C’est dans la foulée de cette première vague de COVID-19, à l’été 2020, qu’est née la communauté de pratique des médecins en CHSLD du Québec (CPMC) au sein du Collège québécois des médecins de famille (CQMF). La crise sanitaire majeure causée par la pandémie avait mis à découvert les besoins criants d’échange, de partage et de renforcement des liens entre médecins œuvrant en CHSLD. Ces besoins n’étaient pas nouveaux, mais ils étaient devenus impossibles à ignorer. Ainsi, à la suite des événements du printemps 2020, des médecins de famille et des gériatres ayant été très impliqués dans la crise se sont retrouvés et ensemble ont cherché des solutions pour améliorer la qualité des soins offerts en CHSLD. Unis par leur engagement sur le terrain ainsi qu’à différents niveaux de gestion, ces médecins ont voulu donner une voix plus forte aux CHSLD, jusque-là peu représentés dans les instances administratives, professionnelles et gouvernementales au Québec. À ce jour, plus de 450 médecins ont joint les rangs de la CPMC.

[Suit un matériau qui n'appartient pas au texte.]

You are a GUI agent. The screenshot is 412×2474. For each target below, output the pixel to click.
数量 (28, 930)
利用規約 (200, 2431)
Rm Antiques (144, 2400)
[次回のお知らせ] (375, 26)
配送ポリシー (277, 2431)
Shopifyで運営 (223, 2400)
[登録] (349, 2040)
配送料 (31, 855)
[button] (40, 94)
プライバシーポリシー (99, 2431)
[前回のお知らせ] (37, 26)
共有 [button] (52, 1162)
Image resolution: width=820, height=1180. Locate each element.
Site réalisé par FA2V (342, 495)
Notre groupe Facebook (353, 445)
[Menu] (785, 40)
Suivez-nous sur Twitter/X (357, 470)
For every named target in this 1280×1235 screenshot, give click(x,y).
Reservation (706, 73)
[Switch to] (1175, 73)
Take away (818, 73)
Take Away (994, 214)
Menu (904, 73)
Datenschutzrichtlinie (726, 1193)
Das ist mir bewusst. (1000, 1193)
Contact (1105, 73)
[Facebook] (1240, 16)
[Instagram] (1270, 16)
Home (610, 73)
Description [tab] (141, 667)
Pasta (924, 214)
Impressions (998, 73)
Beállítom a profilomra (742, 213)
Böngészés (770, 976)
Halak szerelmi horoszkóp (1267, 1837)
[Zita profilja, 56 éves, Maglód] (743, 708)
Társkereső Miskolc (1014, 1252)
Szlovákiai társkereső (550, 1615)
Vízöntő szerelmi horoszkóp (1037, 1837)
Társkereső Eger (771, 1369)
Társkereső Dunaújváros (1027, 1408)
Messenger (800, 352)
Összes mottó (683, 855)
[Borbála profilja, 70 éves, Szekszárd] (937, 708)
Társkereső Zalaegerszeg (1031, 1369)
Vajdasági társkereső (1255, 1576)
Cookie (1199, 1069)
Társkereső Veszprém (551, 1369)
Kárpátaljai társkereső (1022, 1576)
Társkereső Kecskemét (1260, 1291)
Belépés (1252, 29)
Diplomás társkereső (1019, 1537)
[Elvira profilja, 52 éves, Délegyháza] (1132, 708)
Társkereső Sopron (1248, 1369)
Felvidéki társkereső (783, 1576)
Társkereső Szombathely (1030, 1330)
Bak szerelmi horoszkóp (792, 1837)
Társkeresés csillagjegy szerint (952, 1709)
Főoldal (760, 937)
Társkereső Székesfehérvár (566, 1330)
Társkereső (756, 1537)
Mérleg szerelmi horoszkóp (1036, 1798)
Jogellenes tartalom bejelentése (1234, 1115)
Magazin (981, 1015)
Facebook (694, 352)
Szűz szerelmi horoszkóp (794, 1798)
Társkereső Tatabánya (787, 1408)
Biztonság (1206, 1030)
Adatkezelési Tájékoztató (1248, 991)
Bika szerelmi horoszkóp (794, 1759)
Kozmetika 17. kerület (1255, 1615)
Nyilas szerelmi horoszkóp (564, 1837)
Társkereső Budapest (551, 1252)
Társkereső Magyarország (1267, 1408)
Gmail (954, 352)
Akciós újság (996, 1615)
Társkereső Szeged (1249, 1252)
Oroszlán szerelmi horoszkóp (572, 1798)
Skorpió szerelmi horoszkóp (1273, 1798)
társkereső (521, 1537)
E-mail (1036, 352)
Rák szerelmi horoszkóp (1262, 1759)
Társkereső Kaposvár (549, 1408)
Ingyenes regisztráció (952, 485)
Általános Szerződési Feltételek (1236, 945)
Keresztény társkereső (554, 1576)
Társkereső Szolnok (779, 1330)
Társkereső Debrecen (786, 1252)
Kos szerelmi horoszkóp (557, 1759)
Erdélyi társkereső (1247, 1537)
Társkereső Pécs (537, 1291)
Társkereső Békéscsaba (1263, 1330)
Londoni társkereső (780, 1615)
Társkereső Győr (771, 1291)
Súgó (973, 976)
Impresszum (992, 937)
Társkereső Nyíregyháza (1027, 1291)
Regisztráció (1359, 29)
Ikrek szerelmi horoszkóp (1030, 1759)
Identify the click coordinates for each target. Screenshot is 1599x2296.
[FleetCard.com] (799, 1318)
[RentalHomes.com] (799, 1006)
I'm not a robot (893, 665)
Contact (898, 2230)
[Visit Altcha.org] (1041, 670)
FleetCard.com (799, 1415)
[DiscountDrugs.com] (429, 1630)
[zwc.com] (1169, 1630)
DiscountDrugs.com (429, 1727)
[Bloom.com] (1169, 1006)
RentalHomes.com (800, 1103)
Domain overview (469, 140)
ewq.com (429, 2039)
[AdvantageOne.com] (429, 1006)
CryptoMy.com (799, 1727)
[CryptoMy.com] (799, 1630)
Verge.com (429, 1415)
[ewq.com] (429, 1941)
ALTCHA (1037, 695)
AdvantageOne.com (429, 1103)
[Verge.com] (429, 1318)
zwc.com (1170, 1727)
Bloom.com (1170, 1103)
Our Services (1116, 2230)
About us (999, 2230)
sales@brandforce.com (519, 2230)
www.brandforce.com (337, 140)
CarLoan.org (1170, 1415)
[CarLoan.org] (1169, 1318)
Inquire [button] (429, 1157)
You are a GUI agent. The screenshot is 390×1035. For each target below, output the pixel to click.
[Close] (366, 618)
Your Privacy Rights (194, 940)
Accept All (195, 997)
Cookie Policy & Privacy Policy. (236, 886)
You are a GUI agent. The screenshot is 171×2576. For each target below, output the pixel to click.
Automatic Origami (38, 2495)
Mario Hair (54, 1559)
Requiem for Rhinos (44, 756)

Objectifs de la communauté de pratique

L’objectif premier de cette communauté est de renforcer les liens entre médecins, infirmiers et infirmières praticien(ne)s spécialisé(e)s de première ligne (IPS-PL) de toutes les régions du Québec afin d’améliorer l’offre de services médicaux en CHSLD – un forum Teams a été lancé pour leur permettre d’échanger virtuellement sur les enjeux cliniques et de coordination qu’ils vivent au quotidien en CHSLD et plusieurs webinaires ont été organisés.

La pandémie a mis en lumière plus que jamais le fait que les milieux de vie que sont les CHSLD sont également des milieux de soins. Ils hébergent une clientèle vulnérable avec des besoins de santé particuliers qui s’arriment généralement mal avec le système hospitalier. Il est primordial que les médecins de famille qui pratiquent en CHSLD poursuivent leur collaboration grandissante avec les équipes de soins et leurs structures de gestion afin d’en faire des milieux répondant aux vrais besoins des résidentes et résidents. À cet égard, la CPMC se veut d’ailleurs aussi un organe pour écouter, conseiller et soutenir la voix des résidentes et résidents, des personnes proches aidantes et du personnel interdisciplinaire en CHSLD.

Dessiner l’avenir

Après la pandémie, la CPMC veut continuer d’outiller ses membres dans leur pratique, au-delà des enjeux créés par la COVID-19. Elle travaille depuis peu avec le ministère de la Santé et des Services sociaux du Québec à l’élaboration d’un cadre de référence pour les soins médicaux en CHSLD. Elle souhaite également augmenter son offre de service aux membres médecins et IPS-PL en plus de susciter des initiatives pour valoriser la pratique en soins de longue durée auprès des médecins de famille.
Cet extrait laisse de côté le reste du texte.